I don’t want or like the TV invading our conversation, speaking over the top of me because we may as well sit on the couch and eat separately than together as a family. So since I banished the TV from our dining room our conversations they have returned and it has made a massive difference in our family ‘dynamics’ so I wasn’t surprised when I read the following article..

children who eat dinner with their families are less likely to drink, smoke, do drug, get pregnant, commit suicide, and develop eating disorders. Additional research found that children who enjoy family meals have larger vocabularies, better manners, healthier diets, and higher self-esteem. The most comprehensive survey done on this topic, a University of Michigan report that examined how American children spent their time between 1981 and 1997, discovered that the amount of time children spent eating meals at home was the single biggest predictor of better academic achievement and fewer behavioral problems at school. Mealtime was more influential than time spent in school, studying, attending religious services, or playing sports.’

‘Further research sites that in a series of focus groups conducted by the Nutrition Education Network of Washington participants said they believed the primary benefit to eating together was strengthening the family. Allowing for more opportunities to talk and build relationships.’

This also can be seen in an experiment conducted by Oprah Winfrey back in 1993. She then encouraged five families to eat together every night for 30 days by the end of the 30 days all families said they would continue eating together after the experiment was over. The greatest observation was how much the children enjoyed the experiment and looked forward to continuing eating together as a family because it provided a dependable, uninterrupted time to talk with their parents.
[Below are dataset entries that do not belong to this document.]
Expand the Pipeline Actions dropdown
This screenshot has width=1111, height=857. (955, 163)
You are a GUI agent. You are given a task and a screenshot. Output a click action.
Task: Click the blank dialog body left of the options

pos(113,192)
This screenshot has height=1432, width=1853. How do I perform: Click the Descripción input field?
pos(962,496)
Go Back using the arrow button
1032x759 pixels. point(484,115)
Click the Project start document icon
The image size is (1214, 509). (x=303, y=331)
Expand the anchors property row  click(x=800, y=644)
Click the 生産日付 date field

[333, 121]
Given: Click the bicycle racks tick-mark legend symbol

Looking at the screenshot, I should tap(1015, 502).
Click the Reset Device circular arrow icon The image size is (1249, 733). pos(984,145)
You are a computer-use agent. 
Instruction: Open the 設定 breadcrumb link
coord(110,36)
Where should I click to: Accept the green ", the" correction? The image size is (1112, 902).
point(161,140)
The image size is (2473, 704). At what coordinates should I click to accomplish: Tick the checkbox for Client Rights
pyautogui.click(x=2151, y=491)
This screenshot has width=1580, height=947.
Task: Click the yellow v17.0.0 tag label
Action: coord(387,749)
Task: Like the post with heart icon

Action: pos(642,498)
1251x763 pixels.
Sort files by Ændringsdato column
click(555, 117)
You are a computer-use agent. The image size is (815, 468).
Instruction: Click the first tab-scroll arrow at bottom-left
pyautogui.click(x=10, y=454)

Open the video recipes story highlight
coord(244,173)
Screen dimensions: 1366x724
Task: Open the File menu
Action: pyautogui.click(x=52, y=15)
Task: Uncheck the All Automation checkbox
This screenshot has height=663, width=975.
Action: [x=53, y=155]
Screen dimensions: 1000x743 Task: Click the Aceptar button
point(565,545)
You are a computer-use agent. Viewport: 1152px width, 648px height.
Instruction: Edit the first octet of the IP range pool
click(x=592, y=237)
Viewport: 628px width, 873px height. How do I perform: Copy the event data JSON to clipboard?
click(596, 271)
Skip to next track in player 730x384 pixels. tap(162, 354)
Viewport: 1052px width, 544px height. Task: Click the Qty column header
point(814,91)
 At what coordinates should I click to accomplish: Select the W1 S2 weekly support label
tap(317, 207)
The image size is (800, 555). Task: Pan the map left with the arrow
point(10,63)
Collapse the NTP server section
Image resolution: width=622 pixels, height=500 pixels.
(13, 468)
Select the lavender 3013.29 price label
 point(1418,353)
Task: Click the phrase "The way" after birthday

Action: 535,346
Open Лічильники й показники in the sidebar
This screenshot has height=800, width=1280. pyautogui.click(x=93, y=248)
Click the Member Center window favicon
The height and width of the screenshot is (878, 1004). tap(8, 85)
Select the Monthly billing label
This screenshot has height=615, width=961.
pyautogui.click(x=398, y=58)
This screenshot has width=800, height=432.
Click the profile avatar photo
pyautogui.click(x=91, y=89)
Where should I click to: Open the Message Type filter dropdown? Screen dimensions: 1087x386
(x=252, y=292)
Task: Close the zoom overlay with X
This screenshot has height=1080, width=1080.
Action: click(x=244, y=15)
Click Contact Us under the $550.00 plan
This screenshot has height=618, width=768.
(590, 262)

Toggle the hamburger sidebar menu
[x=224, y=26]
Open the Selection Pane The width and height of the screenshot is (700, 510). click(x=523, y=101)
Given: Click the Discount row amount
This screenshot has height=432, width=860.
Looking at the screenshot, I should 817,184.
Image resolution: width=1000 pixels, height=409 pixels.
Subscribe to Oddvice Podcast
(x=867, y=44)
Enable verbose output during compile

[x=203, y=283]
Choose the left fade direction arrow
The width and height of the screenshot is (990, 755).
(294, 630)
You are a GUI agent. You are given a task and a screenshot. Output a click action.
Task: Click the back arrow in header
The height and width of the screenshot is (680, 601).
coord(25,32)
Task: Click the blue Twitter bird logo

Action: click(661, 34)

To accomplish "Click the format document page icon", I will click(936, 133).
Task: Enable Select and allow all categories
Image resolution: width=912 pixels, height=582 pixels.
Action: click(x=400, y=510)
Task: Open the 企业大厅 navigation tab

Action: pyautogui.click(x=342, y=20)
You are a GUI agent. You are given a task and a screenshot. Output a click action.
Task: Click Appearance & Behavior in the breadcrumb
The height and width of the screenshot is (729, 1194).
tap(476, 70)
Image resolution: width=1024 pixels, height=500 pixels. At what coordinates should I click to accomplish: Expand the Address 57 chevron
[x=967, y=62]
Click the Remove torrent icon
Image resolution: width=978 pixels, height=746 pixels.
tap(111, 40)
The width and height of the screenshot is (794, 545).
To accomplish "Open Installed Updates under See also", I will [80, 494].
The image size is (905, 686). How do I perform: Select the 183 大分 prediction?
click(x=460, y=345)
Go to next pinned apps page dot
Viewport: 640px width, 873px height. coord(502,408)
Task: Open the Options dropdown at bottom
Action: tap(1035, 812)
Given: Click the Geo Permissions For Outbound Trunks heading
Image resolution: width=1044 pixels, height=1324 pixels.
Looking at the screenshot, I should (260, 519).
Eating together however as a family doesn’t have to be every night modern day schedules often mean that’s impossible. Eating together can be as infrequent as once a week, and it doesn’t have to be dinner. Researchers at Columbia University’s Center on Addiction say having joint meals as infrequently as once a week makes a difference.

What do you think eating together at a meal time does it make a difference to your family?  Do you even eat together at all?